Andy Murray headed a list of high-profile departures in the first round at Queen’s on Tuesday, as he fell to 90th-ranked Jordan Thompson 7-6 (4), 6-2. Meanwhile, Stan Wawrinka and Milos Raonic were the other big names to depart which meant that the top three seeds of the event all bowed out.
Murray put in a sloppy and error-prone display in the first round at the Wimbledon warm-up event on his way out. On the other hand, Thompson, who lost in the final round of qualifying on Sunday, stepped up to play the world no.1 following the early withdrawal of Aljaz Bedene on Tuesday because of a wrist injury and played the match of his life. However, he was given a helping hand by the erratic Murray, the defending and five-time champion at West London.
Speaking of his win, an ecstatic Thompson said, “Definitely the biggest win of my career. I took each point at a time. I definitely didn’t expect to be winning here in straight sets. I just wanted to enjoy myself. Yesterday, I was sitting around, hoping to be able to get a game, But there weren’t too many matches yesterday. I was always coming in, trying to sign in, and here I am in the draw.

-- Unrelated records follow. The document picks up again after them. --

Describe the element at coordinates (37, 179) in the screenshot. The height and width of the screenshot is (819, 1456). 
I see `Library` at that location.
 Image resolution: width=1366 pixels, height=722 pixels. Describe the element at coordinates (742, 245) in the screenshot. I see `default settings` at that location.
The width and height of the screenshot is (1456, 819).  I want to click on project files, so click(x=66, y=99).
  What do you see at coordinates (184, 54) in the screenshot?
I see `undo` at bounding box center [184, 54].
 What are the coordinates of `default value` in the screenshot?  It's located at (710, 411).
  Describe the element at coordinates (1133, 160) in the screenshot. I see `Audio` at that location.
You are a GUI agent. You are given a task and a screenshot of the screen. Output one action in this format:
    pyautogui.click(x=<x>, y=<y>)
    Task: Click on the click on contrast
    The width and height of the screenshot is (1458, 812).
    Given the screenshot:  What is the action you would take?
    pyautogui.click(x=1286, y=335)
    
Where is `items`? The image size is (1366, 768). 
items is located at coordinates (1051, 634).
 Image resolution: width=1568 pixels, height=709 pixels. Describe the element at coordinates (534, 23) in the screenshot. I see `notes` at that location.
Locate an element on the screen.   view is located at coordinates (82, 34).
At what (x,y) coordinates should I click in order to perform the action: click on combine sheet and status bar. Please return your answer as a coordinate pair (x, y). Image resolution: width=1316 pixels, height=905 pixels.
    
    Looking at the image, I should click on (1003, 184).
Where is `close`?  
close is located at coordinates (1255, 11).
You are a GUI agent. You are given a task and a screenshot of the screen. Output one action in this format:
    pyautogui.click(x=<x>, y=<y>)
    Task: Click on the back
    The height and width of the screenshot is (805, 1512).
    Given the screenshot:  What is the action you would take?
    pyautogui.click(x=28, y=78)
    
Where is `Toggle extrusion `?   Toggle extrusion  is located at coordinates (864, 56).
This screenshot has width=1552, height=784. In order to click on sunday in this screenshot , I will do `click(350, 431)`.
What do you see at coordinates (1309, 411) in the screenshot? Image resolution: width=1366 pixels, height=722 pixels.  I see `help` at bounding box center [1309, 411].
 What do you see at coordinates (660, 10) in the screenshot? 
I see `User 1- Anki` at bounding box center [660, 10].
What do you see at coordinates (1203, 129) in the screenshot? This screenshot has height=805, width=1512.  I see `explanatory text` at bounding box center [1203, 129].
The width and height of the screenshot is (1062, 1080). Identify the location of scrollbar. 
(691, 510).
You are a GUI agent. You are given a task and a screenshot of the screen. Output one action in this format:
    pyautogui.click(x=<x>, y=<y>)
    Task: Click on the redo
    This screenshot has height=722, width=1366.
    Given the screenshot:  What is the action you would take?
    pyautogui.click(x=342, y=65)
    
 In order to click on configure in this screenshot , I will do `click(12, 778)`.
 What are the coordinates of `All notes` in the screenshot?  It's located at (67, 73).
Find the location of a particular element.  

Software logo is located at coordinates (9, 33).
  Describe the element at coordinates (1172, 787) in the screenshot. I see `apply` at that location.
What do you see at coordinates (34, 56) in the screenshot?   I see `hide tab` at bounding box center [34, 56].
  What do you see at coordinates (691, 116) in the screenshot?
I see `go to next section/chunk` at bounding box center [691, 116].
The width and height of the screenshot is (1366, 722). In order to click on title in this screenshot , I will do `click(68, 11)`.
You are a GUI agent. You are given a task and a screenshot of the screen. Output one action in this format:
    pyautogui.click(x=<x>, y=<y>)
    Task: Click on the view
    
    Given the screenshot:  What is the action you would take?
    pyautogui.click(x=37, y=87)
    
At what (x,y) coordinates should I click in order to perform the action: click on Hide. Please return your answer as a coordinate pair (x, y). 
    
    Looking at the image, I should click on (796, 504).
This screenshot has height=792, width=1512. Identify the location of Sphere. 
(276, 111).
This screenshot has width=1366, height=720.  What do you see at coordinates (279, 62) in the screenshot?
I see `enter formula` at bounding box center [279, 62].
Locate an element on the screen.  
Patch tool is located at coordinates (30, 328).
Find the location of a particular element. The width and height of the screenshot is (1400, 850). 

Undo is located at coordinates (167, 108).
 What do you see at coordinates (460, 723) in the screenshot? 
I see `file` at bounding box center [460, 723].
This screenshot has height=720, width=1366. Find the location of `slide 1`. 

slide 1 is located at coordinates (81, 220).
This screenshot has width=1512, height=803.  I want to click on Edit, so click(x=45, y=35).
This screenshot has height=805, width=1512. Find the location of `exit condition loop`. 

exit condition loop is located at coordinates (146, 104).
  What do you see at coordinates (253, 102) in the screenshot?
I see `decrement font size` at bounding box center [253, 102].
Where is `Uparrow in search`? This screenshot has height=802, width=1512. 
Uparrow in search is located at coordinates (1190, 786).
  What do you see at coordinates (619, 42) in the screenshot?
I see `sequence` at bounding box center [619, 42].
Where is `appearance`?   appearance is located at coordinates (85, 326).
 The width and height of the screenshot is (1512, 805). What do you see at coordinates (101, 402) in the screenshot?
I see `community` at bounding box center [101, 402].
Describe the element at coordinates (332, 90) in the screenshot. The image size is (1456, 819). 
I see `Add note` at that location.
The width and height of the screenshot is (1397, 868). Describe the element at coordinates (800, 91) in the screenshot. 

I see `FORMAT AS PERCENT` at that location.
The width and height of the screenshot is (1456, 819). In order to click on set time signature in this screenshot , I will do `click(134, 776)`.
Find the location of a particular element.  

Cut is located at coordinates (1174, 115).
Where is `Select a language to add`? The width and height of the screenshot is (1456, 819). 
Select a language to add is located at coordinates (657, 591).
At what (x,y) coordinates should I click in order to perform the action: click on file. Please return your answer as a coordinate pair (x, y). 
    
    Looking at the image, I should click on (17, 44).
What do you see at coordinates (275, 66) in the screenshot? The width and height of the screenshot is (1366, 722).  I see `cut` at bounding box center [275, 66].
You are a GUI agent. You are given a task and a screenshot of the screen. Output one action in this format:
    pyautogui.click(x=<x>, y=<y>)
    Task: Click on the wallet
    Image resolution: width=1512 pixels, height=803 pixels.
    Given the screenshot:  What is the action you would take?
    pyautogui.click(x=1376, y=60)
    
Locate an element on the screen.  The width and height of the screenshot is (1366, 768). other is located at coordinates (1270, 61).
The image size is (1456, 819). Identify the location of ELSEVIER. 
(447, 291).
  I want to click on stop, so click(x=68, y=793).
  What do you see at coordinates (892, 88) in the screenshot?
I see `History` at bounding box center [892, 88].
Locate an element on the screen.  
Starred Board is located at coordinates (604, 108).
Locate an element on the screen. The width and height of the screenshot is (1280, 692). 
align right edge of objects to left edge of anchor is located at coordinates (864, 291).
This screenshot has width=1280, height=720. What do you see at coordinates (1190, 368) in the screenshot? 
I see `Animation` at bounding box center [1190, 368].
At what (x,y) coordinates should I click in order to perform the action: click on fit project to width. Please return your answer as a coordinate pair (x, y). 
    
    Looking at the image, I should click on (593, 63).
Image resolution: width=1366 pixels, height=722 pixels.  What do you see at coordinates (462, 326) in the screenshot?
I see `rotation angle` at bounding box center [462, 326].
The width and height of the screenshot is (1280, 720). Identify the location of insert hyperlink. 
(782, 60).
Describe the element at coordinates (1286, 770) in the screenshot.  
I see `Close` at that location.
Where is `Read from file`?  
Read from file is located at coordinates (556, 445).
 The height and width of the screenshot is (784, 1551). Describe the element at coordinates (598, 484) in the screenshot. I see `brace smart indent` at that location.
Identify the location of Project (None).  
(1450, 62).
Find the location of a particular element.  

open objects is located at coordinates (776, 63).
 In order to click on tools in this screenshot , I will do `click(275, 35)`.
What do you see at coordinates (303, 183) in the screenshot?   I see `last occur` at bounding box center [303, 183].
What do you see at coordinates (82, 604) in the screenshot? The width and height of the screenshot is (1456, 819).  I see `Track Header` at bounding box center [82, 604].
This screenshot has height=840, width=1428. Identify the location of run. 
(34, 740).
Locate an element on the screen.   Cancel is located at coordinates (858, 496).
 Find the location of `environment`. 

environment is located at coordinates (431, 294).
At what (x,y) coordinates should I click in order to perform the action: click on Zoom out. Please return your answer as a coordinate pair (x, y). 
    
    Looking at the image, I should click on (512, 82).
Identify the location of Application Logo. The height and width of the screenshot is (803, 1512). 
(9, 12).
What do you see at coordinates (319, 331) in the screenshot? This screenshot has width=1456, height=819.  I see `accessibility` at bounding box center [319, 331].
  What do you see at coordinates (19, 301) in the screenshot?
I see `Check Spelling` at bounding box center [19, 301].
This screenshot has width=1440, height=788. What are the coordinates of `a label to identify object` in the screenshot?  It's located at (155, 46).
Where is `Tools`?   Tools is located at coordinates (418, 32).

I’m so lucky."
On the other hand, the loss is a serious blow to Murray’s preparations for Wimbledon which starts on July 3.
In another match, the second-seeded Stan Wawrinka was beaten by the big-serving Feliciano Lopez 7-6 (5), 7-5. The World No.3 Wawrinka headed into the tournament on the back of being the runner-up at Roland Garros to Rafael Nadal but appeared to be struggling with a left knee injury in the second set.
The third and final upset of the day was the departure of world no.6 Milos Raonic, who lost 7-6 (5), 7-6 (8) to the world no. 698 Thanasi Kokkinakis, who was playing only his sixth singles match since November 2015 because of injury problems. It was the first win over a top-10 opponent for the Australian, who trailed 6-3 in the second-set tiebreaker but won on his third match point with a backhand winner into the corner.
Raonic was far from his best on the day as he failed to convert any of his nine break-point opportunities. Reflecting on his defeat, the Canadian said, “It’s a big frustration. Obviously, it would have been a lot easier scheduling everything if I was to be here and have many more matches ahead of me.”
On the other hand, Kokkinakis played only one match in 2016 because of a shoulder problem and missed most of this year because of an abdominal injury. He returned to action in May and played three events before Queen’s, with his ranking as low as No. 993 only last week.
Speaking of his win, the Australian said, “It’s everything. It’s huge for me. I’ve been out for so long.”